Exercise aim:
Extract the entries in their exact form.

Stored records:
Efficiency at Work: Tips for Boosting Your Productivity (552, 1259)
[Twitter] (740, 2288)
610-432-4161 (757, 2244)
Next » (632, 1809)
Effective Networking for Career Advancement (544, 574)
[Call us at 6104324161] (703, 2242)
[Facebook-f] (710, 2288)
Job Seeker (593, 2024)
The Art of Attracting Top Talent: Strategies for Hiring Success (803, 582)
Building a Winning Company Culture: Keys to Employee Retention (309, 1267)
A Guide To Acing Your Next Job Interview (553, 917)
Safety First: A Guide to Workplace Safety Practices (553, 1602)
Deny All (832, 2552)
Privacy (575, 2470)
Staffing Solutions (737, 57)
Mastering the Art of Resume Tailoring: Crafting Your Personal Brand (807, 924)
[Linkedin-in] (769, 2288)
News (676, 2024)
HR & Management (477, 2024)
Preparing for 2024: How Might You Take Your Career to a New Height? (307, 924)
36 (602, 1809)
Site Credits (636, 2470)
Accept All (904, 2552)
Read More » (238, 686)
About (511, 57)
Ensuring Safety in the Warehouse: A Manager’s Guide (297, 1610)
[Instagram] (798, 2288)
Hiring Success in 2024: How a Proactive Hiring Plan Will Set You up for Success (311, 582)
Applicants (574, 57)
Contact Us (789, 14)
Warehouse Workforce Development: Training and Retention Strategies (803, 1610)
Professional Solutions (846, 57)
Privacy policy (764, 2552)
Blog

Exercise result:
Efficiency at Work: Tips for Boosting Your Productivity (552, 1259)
[Twitter] (740, 2288)
610-432-4161 (757, 2244)
Next » (632, 1809)
Effective Networking for Career Advancement (544, 574)
[Call us at 6104324161] (703, 2242)
[Facebook-f] (710, 2288)
Job Seeker (593, 2024)
The Art of Attracting Top Talent: Strategies for Hiring Success (803, 582)
Building a Winning Company Culture: Keys to Employee Retention (309, 1267)
A Guide To Acing Your Next Job Interview (553, 917)
Safety First: A Guide to Workplace Safety Practices (553, 1602)
Deny All (832, 2552)
Privacy (575, 2470)
Staffing Solutions (737, 57)
Mastering the Art of Resume Tailoring: Crafting Your Personal Brand (807, 924)
[Linkedin-in] (769, 2288)
News (676, 2024)
HR & Management (477, 2024)
Preparing for 2024: How Might You Take Your Career to a New Height? (307, 924)
36 (602, 1809)
Site Credits (636, 2470)
Accept All (904, 2552)
Read More » (238, 686)
About (511, 57)
Ensuring Safety in the Warehouse: A Manager’s Guide (297, 1610)
[Instagram] (798, 2288)
Hiring Success in 2024: How a Proactive Hiring Plan Will Set You up for Success (311, 582)
Applicants (574, 57)
Contact Us (789, 14)
Warehouse Workforce Development: Training and Retention Strategies (803, 1610)
Professional Solutions (846, 57)
Privacy policy (764, 2552)
Blog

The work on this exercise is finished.